Goal for Machine Learning

The goal for machine learning is to help us make decisions with or without human supervision. To achieve this, machine learning uses a group of algorithms/methodologies to discover and formulate repeatable patterns in data.

Unsupervised Learning

An algorithm that detects and utilizes data that are not generated randomly, therefore it finds patterns/structure within the data to comprehend it.

Laymen’s Terms: Non-randomly generated data is read and the algorithm will detect certain patterns within the data to better understand it.

NOTE:

Feature - the characteristics of the data. Ex: Data about customer information. Features of the customer would include their age, purchase history, browsing behavior, etc.
Label - represents the outcomes of the model’s predictions based on those features.

Types of Distances:

Distance - how similar/different two data points are in a multi-dimensional space.

Euclidean - It is a straight-line distance between two points in 3D space–it is the most common and simplest. Use Pythagorean Theorem to find the distances between the two points.
Manhattan - A grid-like distance where the distance between the two points are represented as a zigzag path.
Cosine - Assesses the cosine of the angle formed by two data points to an origin–main focus here is the angle that is created by these two points.

K-Means Clustering

You create ‘k’ clusters (group of data) and use the means/averages to proximate the closeness between the data points. The mean will refer to the center point of each cluster that is created via each feature within the cluster.

Laymen’s Terms: You have a bag of different colored marbles and you want to group the marbles based on their colors.

Steps for K-Means Clustering:

Choose # of clusters, k.
Among data points, randomly choose k points as cluster centers.
Using distance measure (cosine, manhattan, or euclidean), iteratively compute distance from each point in the problem space to each of the k-cluster centers. For example, if k = 3 and there are 10,000 points, then you will need to compute 30,000 distances.
Assign each data point to the nearest cluster center.
Recalculate cluster centers by computing the mean of data points of each of the k clusters.
If clusters have changed, then recompute the cluster assignment for each data point (go back to step 3), else if there is no change, then the algorithm is done.

Supervised Learning

An algorithm that uses features as their inputs and labels as their outputs. Ex: User profiles would be a feature and customer purchasing habits/product quality ratings would be a label.

The goal for supervised learning is to train the model by using complex relationships between the features and labels represented by a mathematical formula. As a reuslt of this, it can be used to make predictions.

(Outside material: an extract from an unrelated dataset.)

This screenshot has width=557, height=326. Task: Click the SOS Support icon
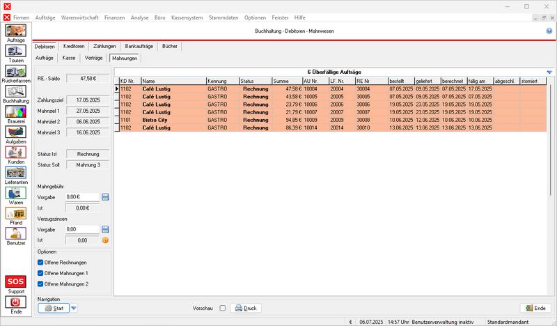(16, 282)
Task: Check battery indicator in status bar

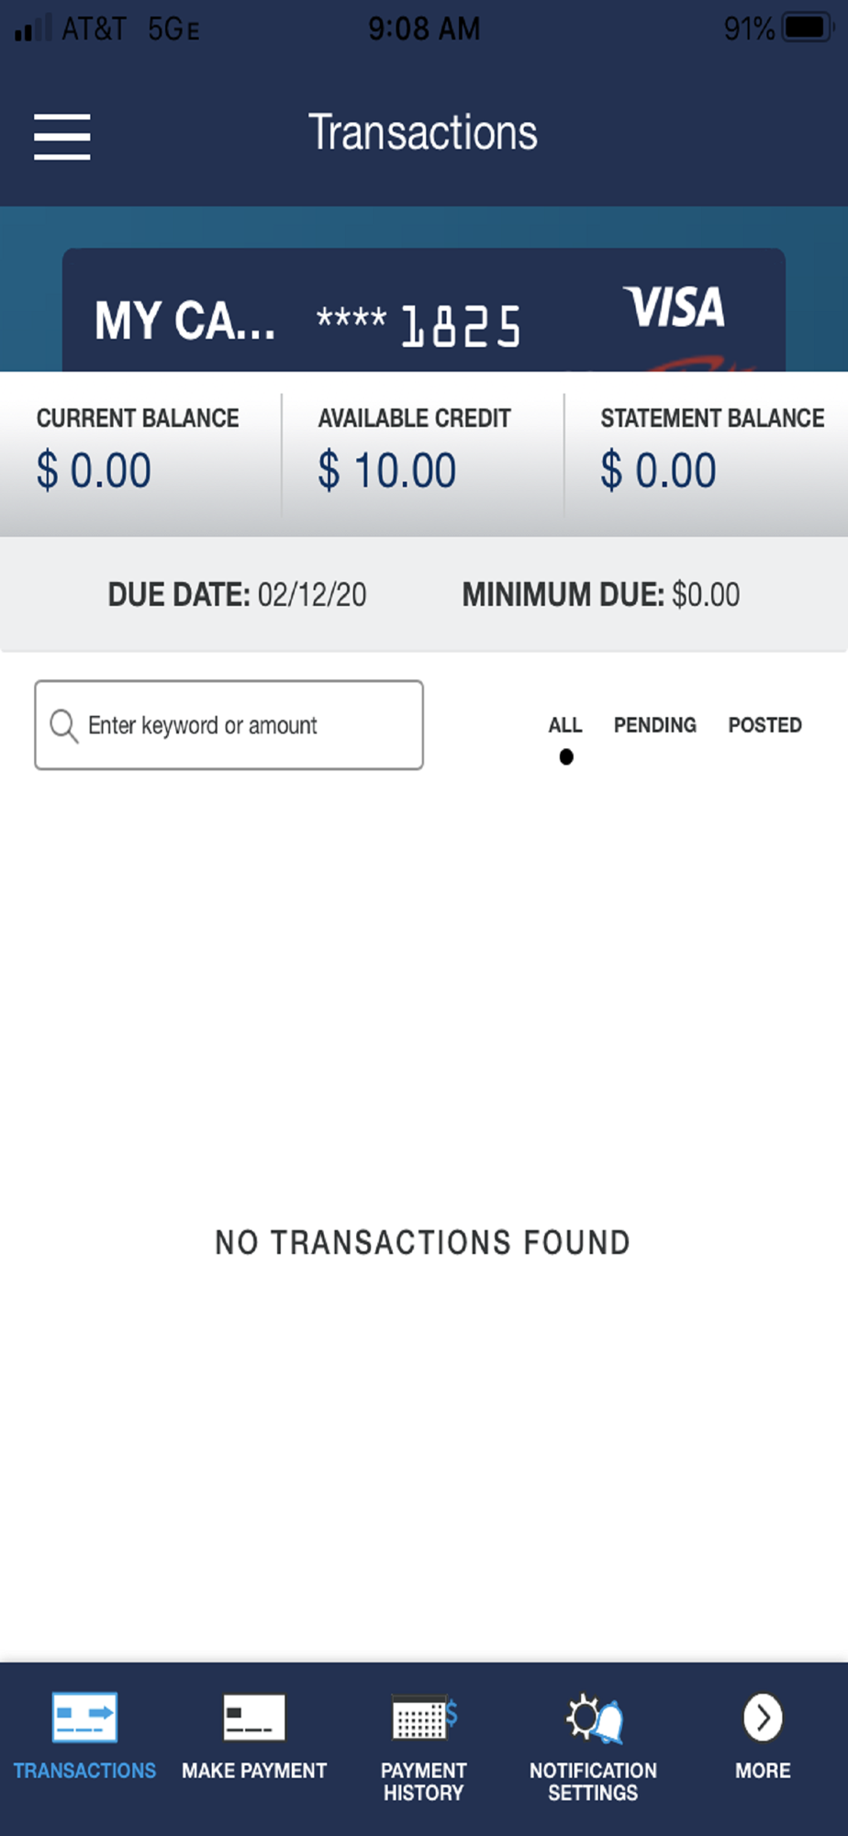Action: point(808,28)
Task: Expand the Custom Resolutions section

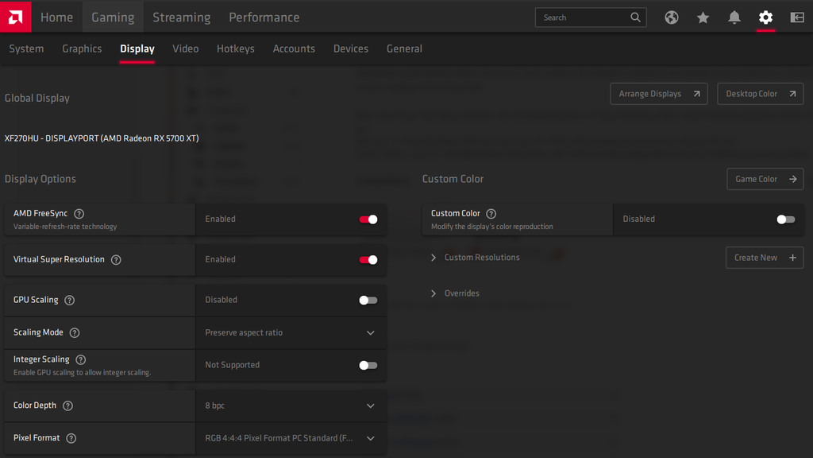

Layman’s Terms: You feed the model by showing various examples (instances). By using the examples, it will make predictions/decisions.

Categories within Supervised Learning:

Regression
Neural Networks
Classification

Ways to train the model:

Using Naive Bayes Classifier
Decision Trees

Terminology	Explanation
Label	Variable where the model is tasked with predicting. Can only be one label in a supervised learning model.
Feature	Set of inputs variables used to predict the label.
Model	Mathematical formulation of the patterns to gather the relationship between the label and the features.
Training	Creating a model using training data.
Prediction	Utilizing the trained model to estimate the label.

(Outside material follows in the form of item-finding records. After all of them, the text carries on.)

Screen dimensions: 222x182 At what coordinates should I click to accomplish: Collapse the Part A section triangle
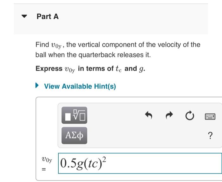[x=24, y=16]
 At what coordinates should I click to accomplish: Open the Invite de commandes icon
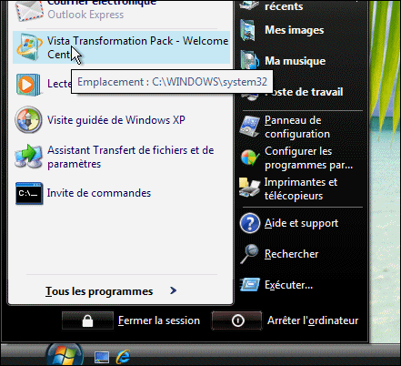click(x=29, y=193)
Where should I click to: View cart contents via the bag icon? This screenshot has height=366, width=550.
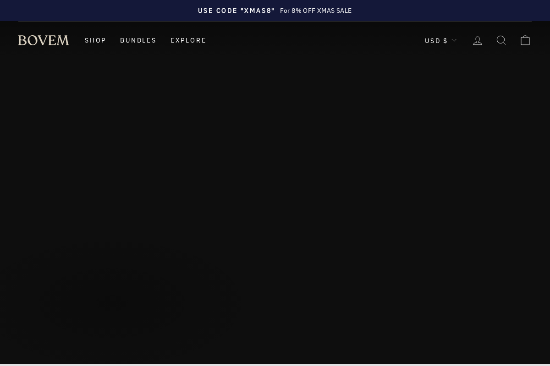pos(525,40)
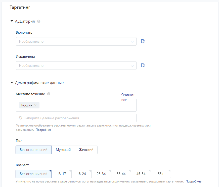Screen dimensions: 219x187
Task: Choose the 55+ age group
Action: (161, 174)
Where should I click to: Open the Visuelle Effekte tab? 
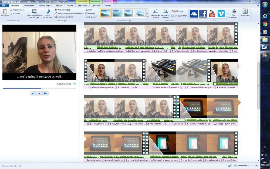[x=45, y=5]
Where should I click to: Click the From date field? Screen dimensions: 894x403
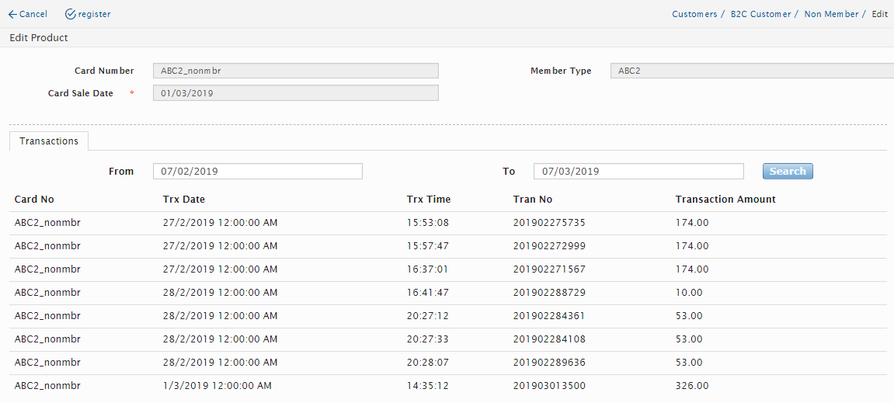click(x=258, y=172)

Two Types of Supervised Models:

Classifiers - Label is categorical: qualitative variables are classified into distinct categories.

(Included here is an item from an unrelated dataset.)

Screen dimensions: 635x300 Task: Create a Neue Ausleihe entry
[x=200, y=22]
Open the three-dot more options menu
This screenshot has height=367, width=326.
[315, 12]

Example of Classifier: Determining whether abnomal tissue growith is malignant or not.

Regressors - Label is numeric: an infinite number of values exist between two variables.

Exaple of Regressor: Determining the price of a particular home given its characteristics.

MAIN DIFFERENCE BETWEEN SUPERVISED AND UNSUPERVISED LEARNING: SUPERVISED is given LABELED DATA (desired inputs and outputs are provided) to better understand data; UNSUPERVISED is given UNLABLED DATA, and it must FIND patterns to better understand data.